For each line below that contains the word "Tune", make a copy.

------------------------------------------------

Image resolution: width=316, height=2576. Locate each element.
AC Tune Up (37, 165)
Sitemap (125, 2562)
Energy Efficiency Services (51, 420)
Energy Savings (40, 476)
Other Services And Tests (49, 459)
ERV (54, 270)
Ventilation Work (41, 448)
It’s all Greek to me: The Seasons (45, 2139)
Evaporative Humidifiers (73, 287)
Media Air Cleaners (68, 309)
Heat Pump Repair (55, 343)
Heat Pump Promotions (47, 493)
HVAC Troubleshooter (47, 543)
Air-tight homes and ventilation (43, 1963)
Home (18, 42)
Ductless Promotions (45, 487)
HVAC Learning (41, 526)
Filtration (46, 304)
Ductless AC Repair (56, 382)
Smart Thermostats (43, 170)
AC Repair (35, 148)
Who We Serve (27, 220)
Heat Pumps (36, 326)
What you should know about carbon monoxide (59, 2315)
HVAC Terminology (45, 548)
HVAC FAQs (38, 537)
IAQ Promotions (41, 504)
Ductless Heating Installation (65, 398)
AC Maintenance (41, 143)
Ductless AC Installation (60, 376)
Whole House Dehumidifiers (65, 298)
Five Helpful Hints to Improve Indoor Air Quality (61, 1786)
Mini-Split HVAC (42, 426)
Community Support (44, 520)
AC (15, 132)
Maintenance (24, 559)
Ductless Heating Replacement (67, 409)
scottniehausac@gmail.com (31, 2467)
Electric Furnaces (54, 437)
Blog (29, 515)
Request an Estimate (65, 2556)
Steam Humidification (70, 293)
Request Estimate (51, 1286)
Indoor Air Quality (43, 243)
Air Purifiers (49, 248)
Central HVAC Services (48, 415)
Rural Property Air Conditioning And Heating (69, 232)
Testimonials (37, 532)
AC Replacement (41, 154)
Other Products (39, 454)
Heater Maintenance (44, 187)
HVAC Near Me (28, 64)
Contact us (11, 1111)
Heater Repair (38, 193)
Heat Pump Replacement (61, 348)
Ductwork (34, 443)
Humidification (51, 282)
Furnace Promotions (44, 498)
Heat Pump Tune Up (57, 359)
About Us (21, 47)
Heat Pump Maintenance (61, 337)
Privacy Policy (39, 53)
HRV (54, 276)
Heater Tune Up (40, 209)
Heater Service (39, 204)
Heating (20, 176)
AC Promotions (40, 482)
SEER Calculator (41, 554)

------------------------------------------------

_REPLY_.
AC Tune Up (37, 165)
Heat Pump Tune Up (57, 359)
Heater Tune Up (40, 209)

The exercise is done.